Intel says it will provide a native Intel port of Android to developers within the next two months.
Google's Android OS has proven spectacularly popular in the smartphone market with the company announcing that 160,000 Android handsets were being enabled per day, however Android was designed for ARM CPUs prevalent in portable devices such as these.
The move is significant because up to this point Microsoft Windows has dominated the Netbook category. Analysts have pointed at the emerging tablet market as a potential battleground of competing hardware and operating systems, by porting Android to x86 Intel paves the way for manufacturers to build netbooks and tablets using the low power X86 Atom processors.
Renee James, senior VP for software and services at Intel told APC magazine, “Our expectation is that (native x86 Android) will be based on the Froyo release and will be available this summer to developers."

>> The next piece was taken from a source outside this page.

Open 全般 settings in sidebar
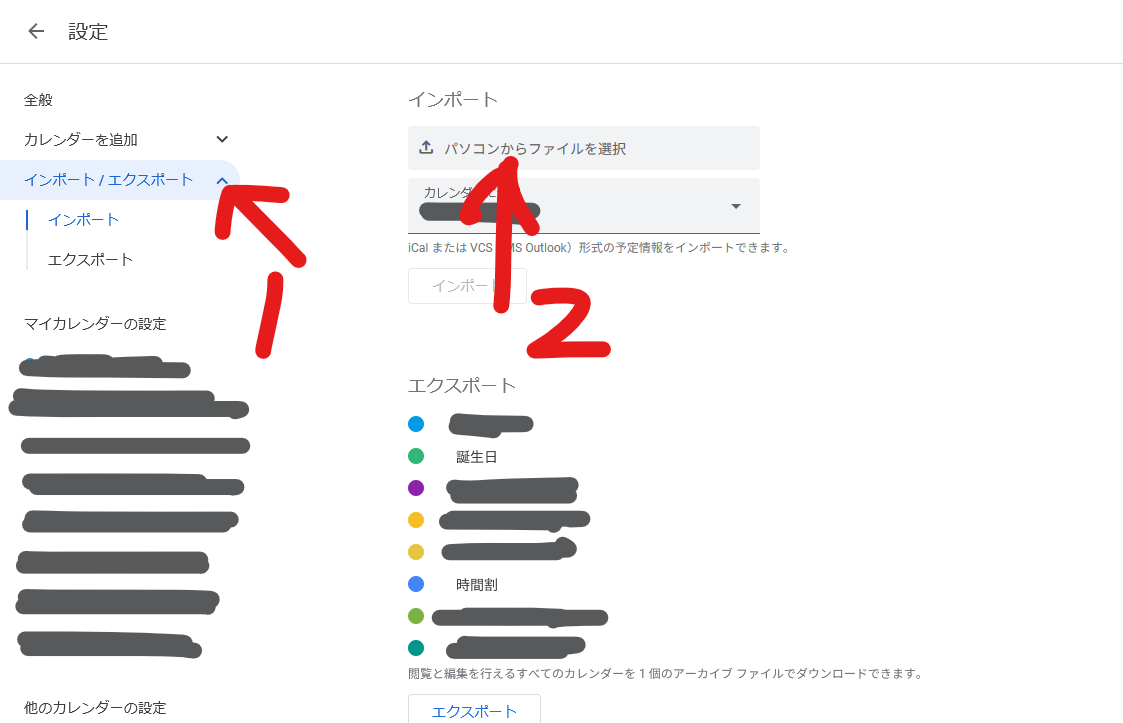This screenshot has width=1123, height=723. point(39,100)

The x86 port is planned to be released back into the open source repository for Android so that any interested party can effectively build upon Intel's port. Since Android relies upon non-natively coded applications written in Java, in theory applications should run on Android independent of the technology of processor in the device.
The move follows on from Intel's combative assertion in May that it would target smart phones with the Moorstown architecture. The effort to port Android to x86 might then be seen as less of a snub to Microsoft and more part of an ongoing strategy to combat the increasing dominance of competing ARM technology in the burgeoning Internet device category.